Second, I'd love budget help in terms of what to estimate for spending on food. So let's say my wife and I prepare breakfast and dinner home, eat lunch out during the workday (not a restaurant, just something to go) and have two meals out a week at a restaurant. We'd be living in London (Zone 2 probably).

Thanks all.

-H


----------



## baldilocks (Mar 7, 2010)

Go on line and look at Sainsburys (Sainsbury's) and Tesco (Online Grocery Shopping & Delivery Service - Tesco.com) which are two major supermarket chains and they will give you a rough idea of what to expect price-wise but don't be surprised if you can't find your favourite foods and you may well find that many of the convenience (ready made meals) don't exist either - many Brits still like to cook their own!


----------



## Bevdeforges (Nov 16, 2007)

baldilocks said:


> but don't be surprised if you can't find your favourite foods and you may well find that many of the convenience (ready made meals) don't exist either - many Brits still like to cook their own!


Has it really changed all that much in the UK? What I remember from living there 20 years ago are the "refrigerated" ready-made meals. In the US you get the frozen meals (which are generally pretty awful). In the UK, there were the refrigerated prepared meals which were considerably nicer - plus lots of "ethnic" choices, curries, tandoori, and plain old convenience menus that don't seem to suffer as much as frozen meals do in their US preparation.
Cheers,
Bev


----------



## baldilocks (Mar 7, 2010)

Bevdeforges said:


> Has it really changed all that much in the UK? What I remember from living there 20 years ago are the "refrigerated" ready-made meals. In the US you get the frozen meals (which are generally pretty awful). In the UK, there were the refrigerated prepared meals which were considerably nicer - plus lots of "ethnic" choices, curries, tandoori, and plain old convenience menus that don't seem to suffer as much as frozen meals do in their US preparation.
> Cheers,
> Bev


I was referring more to what the OP may be used to in the big apple which will probably be different from what he can get in UK; for example a British curry would not necessarily be recognised by somebody from the Asian sub-continent.


----------



## Weebie (Sep 16, 2009)

Groceries are cheaper in London than New York. For a World City except for Property in Trafalger Square London is dirt cheap!!


----------



## Elphaba (Jan 24, 2008)

Weebie said:


> Groceries are cheaper in London than New York. For a World City except for Property in Trafalger Square London is dirt cheap!!

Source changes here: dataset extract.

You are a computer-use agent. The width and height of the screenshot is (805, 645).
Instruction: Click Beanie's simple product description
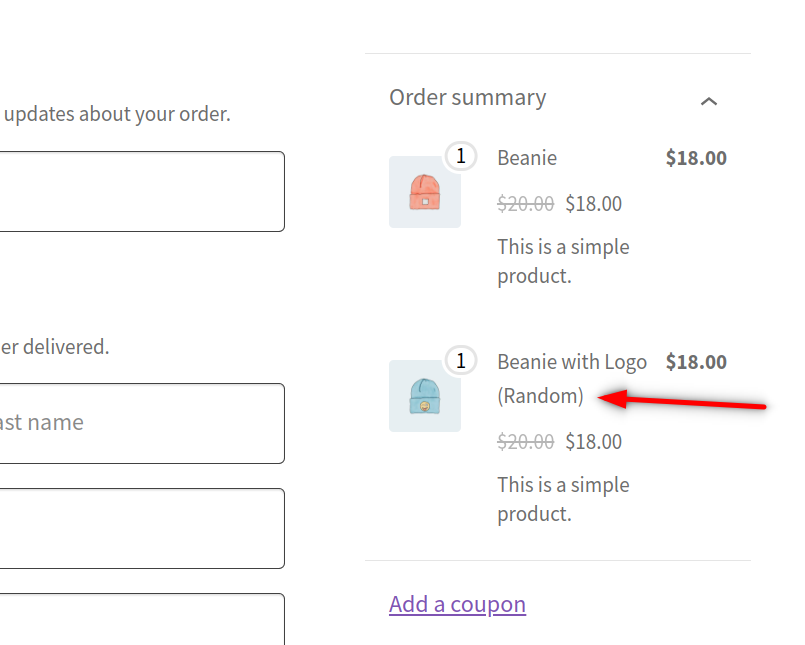click(x=563, y=261)
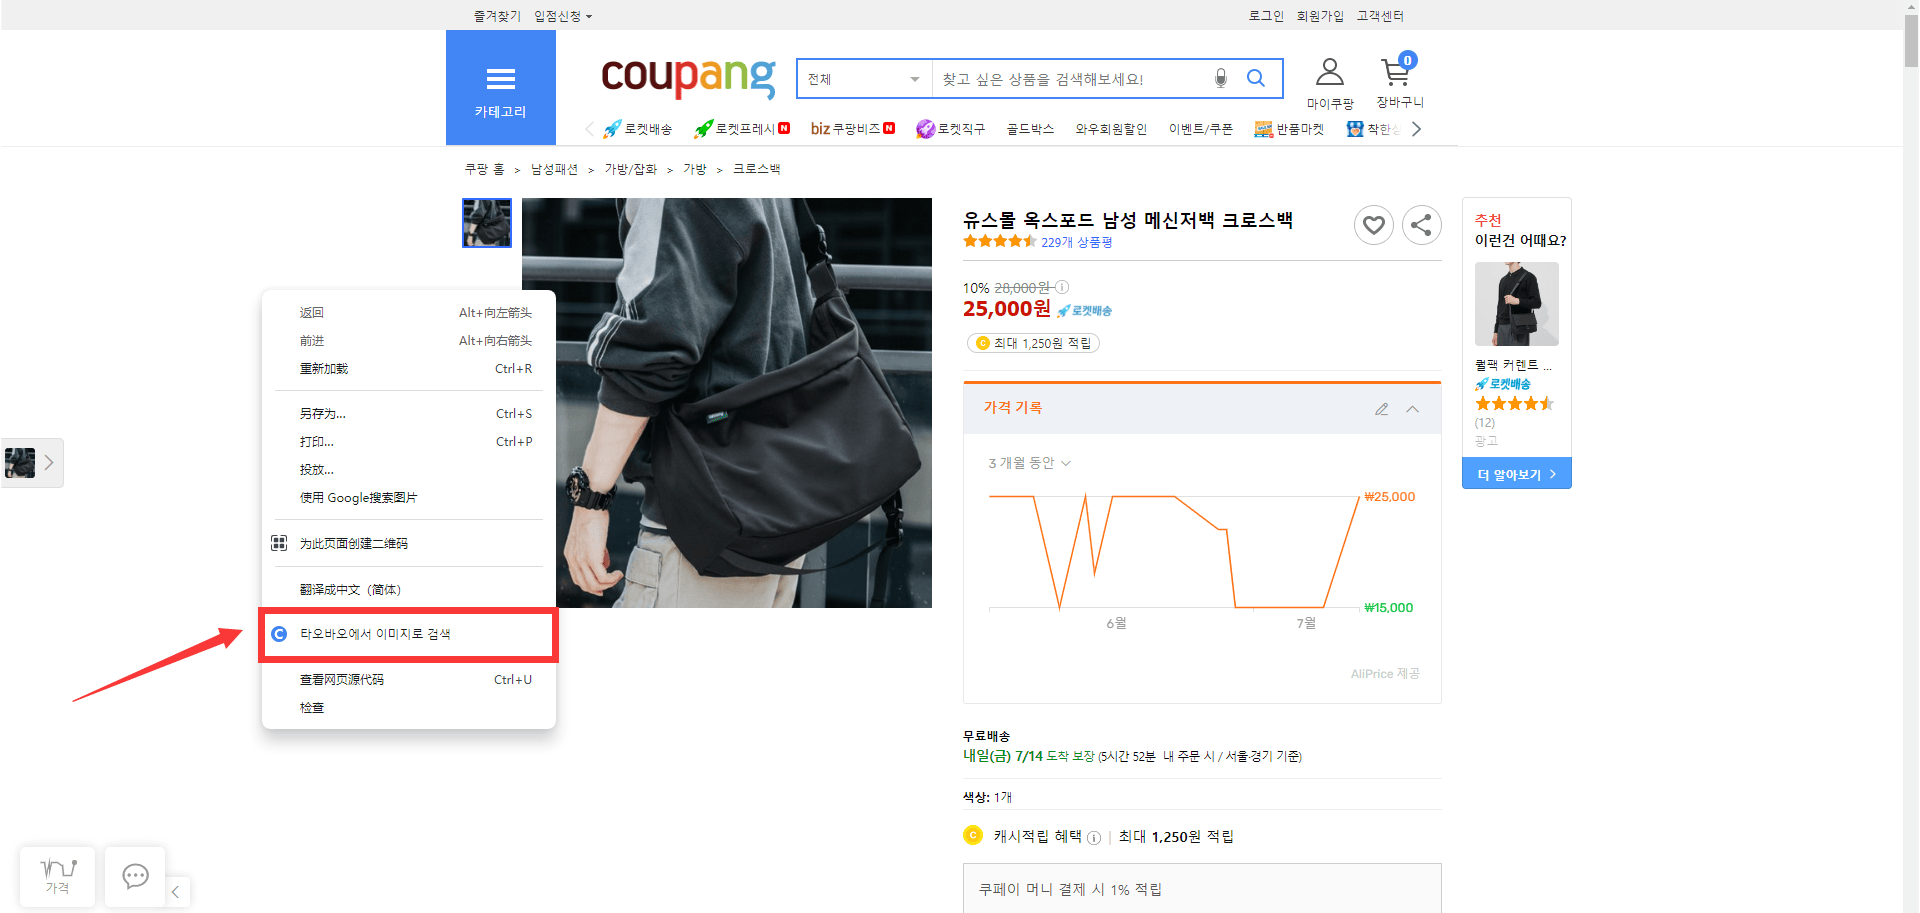
Task: Open the price tracker icon at bottom left
Action: 57,877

London dirt cheap? You must be kidding. It certainly is not. There are some bargains to be hadbut, the food is, on balance, more expensive than in the US, in most cases.

I worked in Central London for 12+ years and have visisted NY state numerous times as my brother lives there. I think that groceries in the UK are generally a little pricier, but it does depnd on where and how you shop.
-


----------



## Weebie (Sep 16, 2009)

Elphaba said:


> London dirt cheap? You must be kidding. It certainly is not. There are some bargains to be hadbut, the food is, on balance, more expensive than in the US, in most cases.
> 
> I worked in Central London for 12+ years and have visisted NY state numerous times as my brother lives there. I think that groceries in the UK are generally a little pricier, but it does depnd on where and how you shop.
> -


Plenty of Bargains to be had in Both Cities. And yes compared to many countries in Australia, Asia even Canada *LONDON IS DIRT CHEAP*


----------



## jojo (Sep 20, 2007)

Weebie said:


> Plenty of Bargains to be had in Both Cities. And yes compared to many countries in Australia, Asia even Canada *LONDON IS DIRT CHEAP*


I've just come back from London and it aint cheap!!! well not the parts I went to and I dont know of anyone who thinks it is!

Jo xxx


----------



## baldilocks (Mar 7, 2010)

I think that what is being overlooked here is the fact that for the British market, fruit and veg have to be pristine and without blemishes. In the USA and here in Spain, fruit and veg will be more 'as it comes' - oranges for example will have some patches of rind that are still green or have other marks on and they just will not sell in British supermarkets - that puts up the prices in UK.

Silly regulations in UK also push up prices, e.g. much fresh produce that has been on the shelf/on display has to be *thrown away* at the end of the day and I mean thrown away - they are even forbidden to give it away to local charities who could use it to feed homeless or underprivileged families.


----------



## Weebie (Sep 16, 2009)

baldilocks said:


> I think that what is being overlooked here is the fact that for the British market, fruit and veg have to be pristine and without blemishes. In the USA and here in Spain, fruit and veg will be more 'as it comes' - oranges for example will have some patches of rind that are still green or have other marks on and they just will not sell in British supermarkets - that puts up the prices in UK.
> 
> Silly regulations in UK also push up prices, e.g. much fresh produce that has been on the shelf/on display has to be *thrown away* at the end of the day and I mean thrown away - they are even forbidden to give it away to local charities who could use it to feed homeless or underprivileged families.


silly regulations or not a kilo of Bananas will cost me 3-4 tiems mroe in Australia. UK is still dirt cheap for food. I'm yet to come across as westernised country that is cheaper.


----------



## Elphaba (Jan 24, 2008)

jojo said:


> I've just come back from London and it aint cheap!!! well not the parts I went to and I dont know of anyone who thinks it is!
> 
> Jo xxx


Agreed jojo. London is not cheap and to suggest otherwise is misleading.
-


----------



## baldilocks (Mar 7, 2010)

Weebie said:


> silly regulations or not a kilo of Bananas will cost me 3-4 tiems mroe in Australia. UK is still dirt cheap for food. I'm yet to come across as westernised country that is cheaper.


Of course, it all depends on what you mean by "westernised". I have found that for many things Florida has been cheaper and so is Spain. However, the appearance of fresh fruit and veg in both locations isn't as pristine. True, in the UK you can go to a small greengrocer's and get some things cheaper, if they or their wholesaler goes to the London markets (Covent Garden for example) and gets stuff that is rejected by the large purchasers - it will not be A1 quality but quite eatable.


----------



## temporary (Apr 5, 2010)

if you compare bananas at tesco online v coles on line...the aussie bananas are 1.4X more expensive


----------